According to Pentagon statistics, the Air Force has refueled Saudi aircraft more than 9,000 times. American pilots don't have to traverse Yemeni airspace to reach coalition planes, which keeps us technically out of the fighting, but without this U.S. help, it is unlikely the Saudi side could maintain its participation in what regional analysts already call a quagmire.
Congress has had no say in U.S. involvement in the war. Out of cowardice, political concerns, general disinterest in Yemen or (unjustified) allegiance to Saudi Arabia, lawmakers have not debated — let alone voted on — whether U.S. national security interests are served by picking winners and losers in a proxy contest between rival Mideast factions. U.S. participation has been left to the president to decide, as if Congress had no responsibility in scrutinizing American foreign policy.
This is not what the Founders envisioned. The Constitution places no higher priority on the legislative branch than determining when the United States will send its servicemen and women into war. In this case, long before the military aid was offered, the American people, through their elected representatives, should have had a national debate about what, if any, U.S. objectives would be served by entering the Yemen conflict, what military support would be required, whether diplomatic conditions should be attached to military action and how aiding Riyadh's bombing campaign could affect our other interests in the region. (In fact, the destruction of Yemen has strengthened Al Qaeda in the Arabian Peninsula and worked against our counterterrorism operations there.)
On Sept. 27, Reps. Ro Khanna (D-Torrance), Mark Pocan (D-Wis.), Thomas Massie (R-Ky.) and Walter Jones (R-N.C.) stepped in to fill the void in congressional leadership. They introduced what's called a concurrent resolution under the the War Powers Act, demanding an end to U.S. involvement in the Yemen civil war in 30 days unless Congress votes otherwise.
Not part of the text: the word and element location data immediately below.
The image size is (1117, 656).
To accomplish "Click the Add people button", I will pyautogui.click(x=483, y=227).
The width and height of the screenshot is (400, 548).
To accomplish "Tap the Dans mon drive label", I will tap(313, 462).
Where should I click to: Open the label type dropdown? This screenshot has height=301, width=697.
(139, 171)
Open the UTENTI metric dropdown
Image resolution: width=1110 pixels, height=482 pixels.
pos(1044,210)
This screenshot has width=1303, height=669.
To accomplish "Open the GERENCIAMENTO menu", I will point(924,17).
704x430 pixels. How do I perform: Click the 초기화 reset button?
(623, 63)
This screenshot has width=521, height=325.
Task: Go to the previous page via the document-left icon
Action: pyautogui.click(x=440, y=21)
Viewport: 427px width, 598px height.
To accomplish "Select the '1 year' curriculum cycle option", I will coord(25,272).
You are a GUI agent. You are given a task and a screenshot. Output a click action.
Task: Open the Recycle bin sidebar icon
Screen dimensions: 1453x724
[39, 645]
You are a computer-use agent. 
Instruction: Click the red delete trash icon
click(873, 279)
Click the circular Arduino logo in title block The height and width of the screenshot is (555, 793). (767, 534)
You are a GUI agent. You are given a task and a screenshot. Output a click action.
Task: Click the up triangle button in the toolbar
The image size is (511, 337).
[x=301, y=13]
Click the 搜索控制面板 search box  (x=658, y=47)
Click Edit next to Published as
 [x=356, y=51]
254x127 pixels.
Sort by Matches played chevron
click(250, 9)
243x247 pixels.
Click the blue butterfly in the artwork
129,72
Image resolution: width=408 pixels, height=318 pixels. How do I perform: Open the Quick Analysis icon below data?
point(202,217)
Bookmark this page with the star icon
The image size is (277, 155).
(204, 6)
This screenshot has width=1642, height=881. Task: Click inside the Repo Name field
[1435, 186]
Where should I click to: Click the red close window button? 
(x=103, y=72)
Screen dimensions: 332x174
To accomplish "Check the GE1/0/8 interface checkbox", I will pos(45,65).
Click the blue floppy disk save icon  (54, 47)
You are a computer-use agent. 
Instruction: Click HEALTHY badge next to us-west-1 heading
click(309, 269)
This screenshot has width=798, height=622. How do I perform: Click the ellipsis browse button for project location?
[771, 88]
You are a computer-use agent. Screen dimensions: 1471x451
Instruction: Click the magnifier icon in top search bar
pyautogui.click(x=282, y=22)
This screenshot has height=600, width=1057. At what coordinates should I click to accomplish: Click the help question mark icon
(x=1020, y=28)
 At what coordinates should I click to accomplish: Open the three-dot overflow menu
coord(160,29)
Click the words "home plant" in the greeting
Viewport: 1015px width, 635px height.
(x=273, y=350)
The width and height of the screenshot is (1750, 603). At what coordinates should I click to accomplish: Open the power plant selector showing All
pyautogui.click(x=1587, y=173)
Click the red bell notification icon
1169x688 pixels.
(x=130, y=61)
Under provisions in the act, such a resolution supposedly cannot be stalled or buried in committee. If the House Foreign Affairs Committee does not move the resolution forward within 15 days, it can be brought to the full House for debate and a vote anyway.
Supporters and opponents of U.S. policy in Yemen should make their case to the American people through Congress, just as the founders intended and the Constitution requires. Lawmakers have the power to make that happen, but that power is meaningless if they refuse to use it.
Daniel DePetris is a fellow at Defense Priorities, a think tank launched in 2016 that advocates for foreign policy restraint.